There’s a very valid concern in the last couple weeks that all this stimulus money being pumped into the economy will cause runaway inflation ahead.

If that’s you and you just want the punchline to where you may want your money should you fear inflation, spend a minute on this chart showing how different assets have fared over about the last 50 years once I net inflation out of each of them:

Every time I update this chart (and it takes a bit – there’s something like 16,000 data points in here and growing), I still sit and stare at it for a while.  It’s fascinating data.  A couple points:

  1. The scale on the left is logarithmic.  Look at the terminal dollar amounts on the right for better comparison.  Small company stocks returned 6x what gold did; large company stocks returned almost 7x what oil did. Corporate bonds returned 5x what government bonds did, and so on.
  2. Residential real estate is defined as our personal-use housing.  Commercial real estate contains anything I rent or lease out to others and earn money from (anything from office buildings to farmland to retail space to apartment complexes and so on).  I don’t earn any money from my personal home, but I do get a nice place to live, which is important.
  3. Though I can get data back to the 1900’s on some of these, others – like commercial real estate – are harder to get reliable data for prior to the 1970’s.  Works out well in this case though as the last bout of nasty inflation the US has gone through started in 1972, which this data picks up, as well as the US abandoning the gold standard in 1971.
  4. And yes, you’re reading that correctly: a dollar bill then, left in cash under the proverbial mattress, is worth $0.16 today.  Behold, the destructive power of inflation.

The punchline? If you fear inflation, the last thing you want to be holding are dollar bills.  Pretty much anything else will work, some better than others.

What then, specifically, causes inflation?  What’s the root cause?

The last time the United States has dealt with any kind of serious inflation was during the 1970’s and early 1980’s.  Oil embargoes, price controls, and politically motivated, sloppy monetary policy pushed inflation to 12-15% for a period of time:

Those were perhaps our darkest days from a monetary policy perspective.
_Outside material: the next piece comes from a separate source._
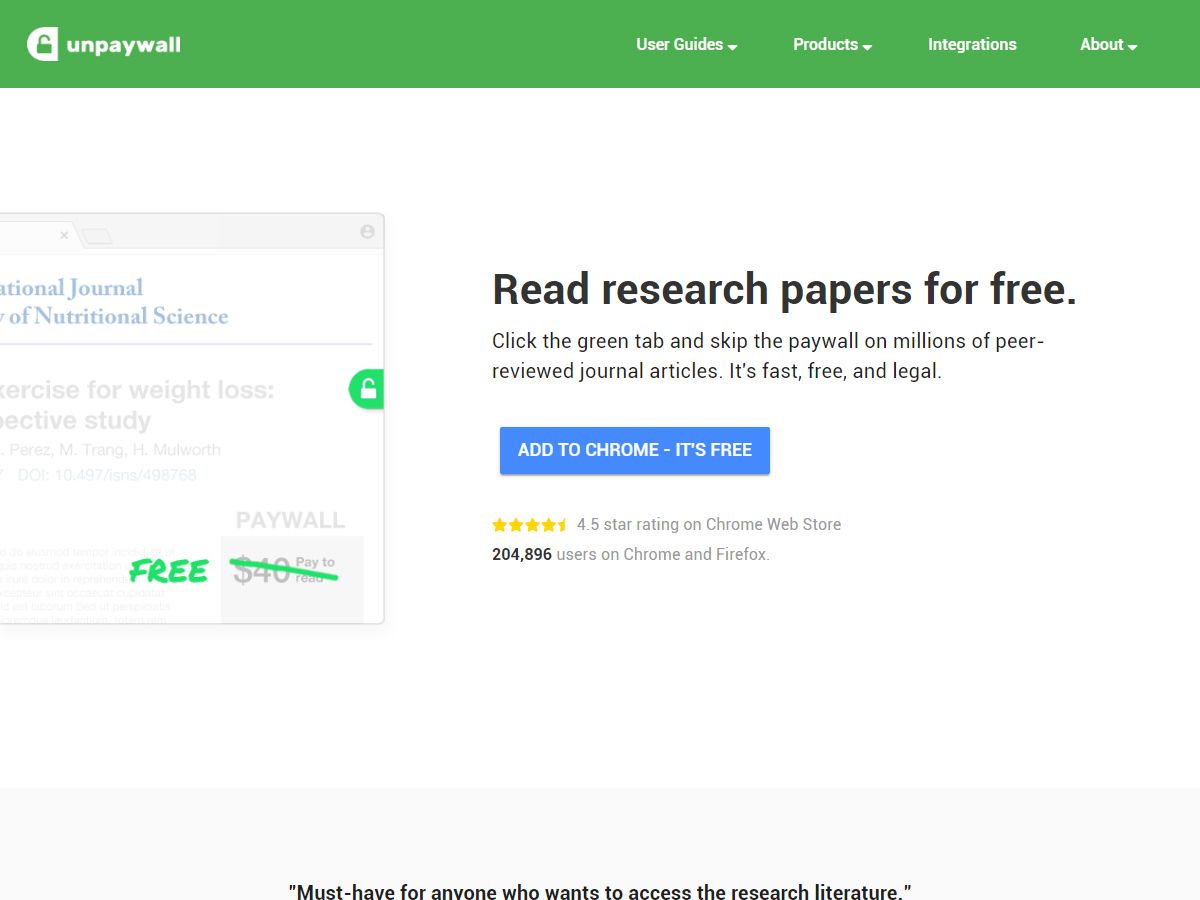Click the yellow star rating icons
The width and height of the screenshot is (1200, 900).
[530, 525]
We learned some very hard lessons then.

When I take that same inflation data and overlay the Federal Funds Rate (the base interest rate in our economy every other interest rate piggybacks off), you see an interesting relationship:

It initially appears that when you have high interest rates, you have high inflation, and when you have low interest rates, you have low inflation.  But that’s not quite right.

They don’t move lockstep with each other, one actually leads in front of the other.  But notice I didn’t say one causes the other; I just said one comes before the other.  More on that in a minute.

Back to where interest rates come from.  The Federal Reserve sets interest rates not by writing some magic number on a whiteboard somewhere, but rather with their Open Market Operations.  Essentially, the Federal Reserve periodically heads into the open market, checkbook in hand, and starts buying things, primarily bonds.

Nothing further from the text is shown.